My book writes that when:
$dx = a(x,t)dt + b(x,t)dz$
$x' := x + dx$
Then using Ito's lemma: $E[F[x+ \Delta x, t + \Delta t \mid x)] = F(x,t) + [F_t(x,t) + a F_x + \frac{1}{2} b^2 F_{xx}] \Delta t + o(\Delta t)$.
Now I am not sure about two things:
How can Ito's lemma be used to say something about expectations - I thought it was just for functions
Where does the first term [$F(x,t)$] come from? I don't see it in Ito's lemma.
Thanks in advance!
On
Ito's Lemma states
$$dF(x,t)=\frac{\partial F}{\partial t}dt+\frac{\partial F}{\partial x}dx+\frac12 \frac{\partial^2 F}{\partial x^2}(dx)^2$$
We can write the increment of $F$ as
$$\Delta F=F(x+\Delta x,t+\Delta t)-F(x,t)=\frac{\partial F}{\partial t}dt+\frac{\partial F}{\partial x}dx+\frac12 \frac{\partial^2 F}{\partial x^2}(dx)^2+o(\Delta t) \tag 1$$
Using $E\left(dx\right)=a(x,t)dt$ and $E\left((dx)^2\right)=b^2(x,t)dt+O(\Delta t)^{2}$ in $(1)$ gives
$$\begin{align} E\left(F(x+\Delta x,t+\Delta t)\right)&=E\left(F(x,t)\right)+E\left(\frac{\partial F}{\partial t}dt+\frac{\partial F}{\partial x}dx+\frac12 \frac{\partial^2 F}{\partial x^2}(dx)^2+o(\Delta t)\right)\\\\ &=F(x,t)+\frac{\partial F}{\partial t}dt+a(x,t)\frac{\partial F}{\partial x}+\frac12 b^2(x,t)\frac{\partial^2 F}{\partial x^2}+o(\Delta t) \end{align}$$
as was to be shown!
It's simpler than you think. The expectation $\mathbb{E}\left[F(x+\Delta x,t+\Delta t)|x,t\right]$ is an expectation over all possible Brownian motions $z$. It will not depend on $z$ since we average over it realizations during the time $\Delta t$. So it should only depend on $\Delta t$. To obtain it, one has to expand $F$ to first order in time and to the second order in space.
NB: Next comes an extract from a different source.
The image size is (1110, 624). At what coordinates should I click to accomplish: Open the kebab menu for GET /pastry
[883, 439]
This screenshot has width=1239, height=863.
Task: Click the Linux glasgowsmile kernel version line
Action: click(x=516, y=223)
Taylor expansion yields, for any $\delta x$, $\delta t$ $$F(x+\delta x, t+\delta t)=F(x,t)+\partial_tF(x,t)\delta t+\partial_xF(x,t)\delta x+\frac12\partial_x^2F(x,t)\delta x^2+o(\delta t)+o(\delta x^2).$$ Now plug the $\Delta x$ obtained from the equation and compute the expectation. We have $\mathbb{E}[\Delta z]=0$ because $z$ is a Brownian motion. for the same reason $\mathbb{E}[(\Delta z)^2]=\Delta t$. Using $\Delta x=a \Delta t+b\Delta z$, you get the desired result. The $F(x,t)$ remains in first position because it is a constant with respect to $z$ so its average is equal to $F(x,t)$. The $(\Delta t)^2$ coming from $(\Delta x)^2$ is absorbed in the $o(\Delta t)$.